WORK ORDER
Scanning the entries below, copy every line that contains the word "Google".

Collected data:
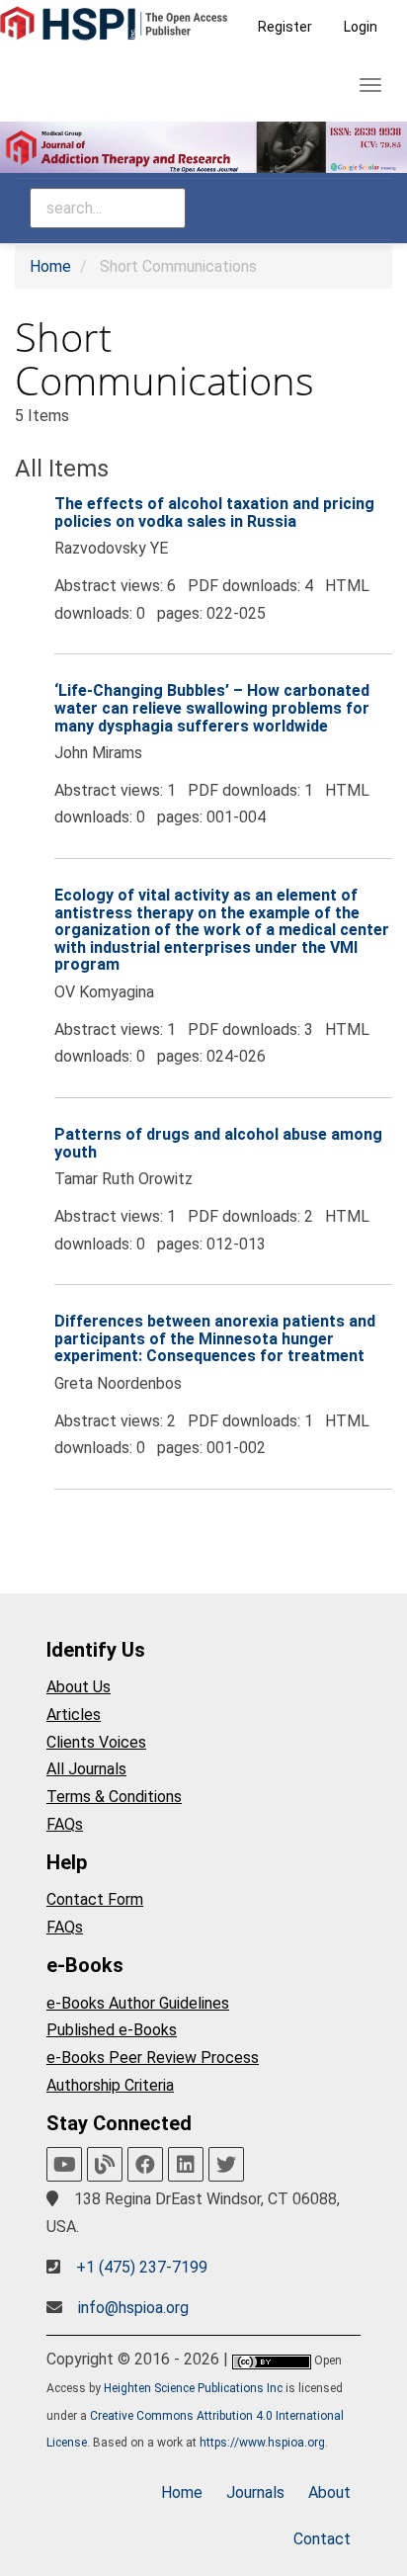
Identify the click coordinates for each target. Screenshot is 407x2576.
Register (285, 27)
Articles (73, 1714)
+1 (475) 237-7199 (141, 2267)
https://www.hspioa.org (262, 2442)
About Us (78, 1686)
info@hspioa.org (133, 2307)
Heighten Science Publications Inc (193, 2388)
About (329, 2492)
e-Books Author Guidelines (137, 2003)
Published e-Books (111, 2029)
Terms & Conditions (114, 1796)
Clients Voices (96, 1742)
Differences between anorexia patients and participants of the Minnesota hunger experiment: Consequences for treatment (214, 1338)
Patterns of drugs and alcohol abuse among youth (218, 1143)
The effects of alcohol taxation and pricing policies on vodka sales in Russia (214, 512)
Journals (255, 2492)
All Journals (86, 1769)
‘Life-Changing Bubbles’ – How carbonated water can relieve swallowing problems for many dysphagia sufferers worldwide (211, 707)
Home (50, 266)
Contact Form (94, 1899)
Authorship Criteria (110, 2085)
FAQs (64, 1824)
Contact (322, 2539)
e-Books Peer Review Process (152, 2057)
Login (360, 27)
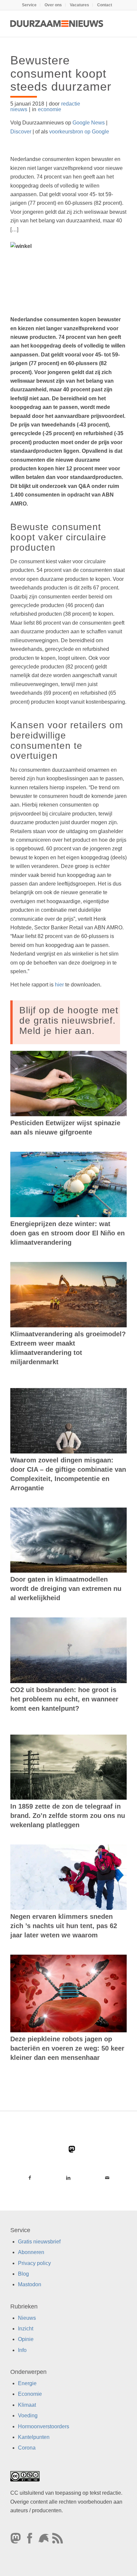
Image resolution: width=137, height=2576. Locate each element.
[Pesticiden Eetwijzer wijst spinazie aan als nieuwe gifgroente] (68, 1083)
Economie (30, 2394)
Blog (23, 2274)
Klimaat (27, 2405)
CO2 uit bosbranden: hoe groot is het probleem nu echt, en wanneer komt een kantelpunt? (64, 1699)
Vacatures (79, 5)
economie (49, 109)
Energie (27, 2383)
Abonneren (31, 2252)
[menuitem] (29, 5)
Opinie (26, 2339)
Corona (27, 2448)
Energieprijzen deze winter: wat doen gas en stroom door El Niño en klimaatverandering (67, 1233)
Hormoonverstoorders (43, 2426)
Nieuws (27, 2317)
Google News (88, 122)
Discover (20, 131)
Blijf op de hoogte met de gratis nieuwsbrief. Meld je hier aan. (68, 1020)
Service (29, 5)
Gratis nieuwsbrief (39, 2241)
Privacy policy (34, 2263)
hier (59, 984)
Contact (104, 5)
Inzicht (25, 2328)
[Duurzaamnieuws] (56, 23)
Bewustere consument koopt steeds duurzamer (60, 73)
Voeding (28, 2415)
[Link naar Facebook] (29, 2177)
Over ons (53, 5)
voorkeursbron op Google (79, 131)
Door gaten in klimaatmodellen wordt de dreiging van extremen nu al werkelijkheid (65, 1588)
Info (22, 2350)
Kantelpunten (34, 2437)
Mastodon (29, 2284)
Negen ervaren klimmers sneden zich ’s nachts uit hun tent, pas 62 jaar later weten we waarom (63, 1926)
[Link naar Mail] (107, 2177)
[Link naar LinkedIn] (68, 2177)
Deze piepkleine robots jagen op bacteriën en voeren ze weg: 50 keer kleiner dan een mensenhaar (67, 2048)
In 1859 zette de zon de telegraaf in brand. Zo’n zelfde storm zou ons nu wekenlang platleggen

SOLUTION TO THE EXERCISE
Google News (88, 122)
voorkeursbron op Google (79, 131)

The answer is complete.